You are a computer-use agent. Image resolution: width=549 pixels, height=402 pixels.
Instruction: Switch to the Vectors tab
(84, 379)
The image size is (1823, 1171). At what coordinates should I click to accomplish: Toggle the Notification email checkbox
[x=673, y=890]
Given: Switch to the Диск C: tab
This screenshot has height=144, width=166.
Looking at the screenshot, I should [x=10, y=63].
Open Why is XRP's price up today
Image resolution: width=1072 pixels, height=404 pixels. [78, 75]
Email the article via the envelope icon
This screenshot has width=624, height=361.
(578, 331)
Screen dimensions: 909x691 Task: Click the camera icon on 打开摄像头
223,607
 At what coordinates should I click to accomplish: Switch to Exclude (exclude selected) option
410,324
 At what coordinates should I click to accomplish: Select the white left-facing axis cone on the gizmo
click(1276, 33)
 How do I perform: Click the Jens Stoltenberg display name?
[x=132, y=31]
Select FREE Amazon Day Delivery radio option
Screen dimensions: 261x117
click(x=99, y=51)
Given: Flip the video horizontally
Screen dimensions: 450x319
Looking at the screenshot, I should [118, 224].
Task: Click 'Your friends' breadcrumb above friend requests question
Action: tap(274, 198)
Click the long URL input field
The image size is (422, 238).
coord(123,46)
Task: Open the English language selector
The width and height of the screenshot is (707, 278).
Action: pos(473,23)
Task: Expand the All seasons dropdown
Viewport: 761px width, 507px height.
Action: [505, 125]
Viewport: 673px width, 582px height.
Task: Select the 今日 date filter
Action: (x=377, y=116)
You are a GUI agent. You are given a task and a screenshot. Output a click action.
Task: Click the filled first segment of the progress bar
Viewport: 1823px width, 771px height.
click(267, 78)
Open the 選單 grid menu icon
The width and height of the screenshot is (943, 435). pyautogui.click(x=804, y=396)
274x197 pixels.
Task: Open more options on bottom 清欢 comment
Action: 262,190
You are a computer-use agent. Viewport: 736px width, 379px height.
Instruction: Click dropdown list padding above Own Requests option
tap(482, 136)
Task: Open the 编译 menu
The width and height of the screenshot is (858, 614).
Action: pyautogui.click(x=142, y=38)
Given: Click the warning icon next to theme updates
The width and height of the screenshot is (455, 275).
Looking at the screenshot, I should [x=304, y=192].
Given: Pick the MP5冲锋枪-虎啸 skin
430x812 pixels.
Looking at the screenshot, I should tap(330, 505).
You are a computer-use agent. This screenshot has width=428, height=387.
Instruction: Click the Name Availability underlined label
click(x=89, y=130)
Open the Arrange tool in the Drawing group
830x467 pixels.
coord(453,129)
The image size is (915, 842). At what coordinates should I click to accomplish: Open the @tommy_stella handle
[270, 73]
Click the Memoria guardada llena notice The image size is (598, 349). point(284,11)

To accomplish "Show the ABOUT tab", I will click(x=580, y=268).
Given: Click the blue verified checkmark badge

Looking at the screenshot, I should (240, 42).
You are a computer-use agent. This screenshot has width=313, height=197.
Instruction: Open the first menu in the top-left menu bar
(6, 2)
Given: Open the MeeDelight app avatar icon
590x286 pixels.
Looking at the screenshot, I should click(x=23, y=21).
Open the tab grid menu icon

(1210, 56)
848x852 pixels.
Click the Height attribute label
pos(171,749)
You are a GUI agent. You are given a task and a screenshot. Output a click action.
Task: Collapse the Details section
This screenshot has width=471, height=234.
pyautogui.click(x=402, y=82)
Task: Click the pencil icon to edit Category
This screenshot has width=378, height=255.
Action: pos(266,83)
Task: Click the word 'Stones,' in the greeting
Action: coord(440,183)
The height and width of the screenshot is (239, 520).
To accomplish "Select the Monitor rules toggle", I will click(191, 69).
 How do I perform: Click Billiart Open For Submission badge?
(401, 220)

--

== Problem ==
Where a line in the entries holds "computer", copy that line.

== Response area ==
You are a computer-use agent. Image resolution: width=549 pixels, height=402 pixels.
You are a computer-use agent. Viewport: 736px width, 379px height.
You are a computer-use agent. This screenshot has width=428, height=387.
You are a computer-use agent. This screenshot has width=313, height=197.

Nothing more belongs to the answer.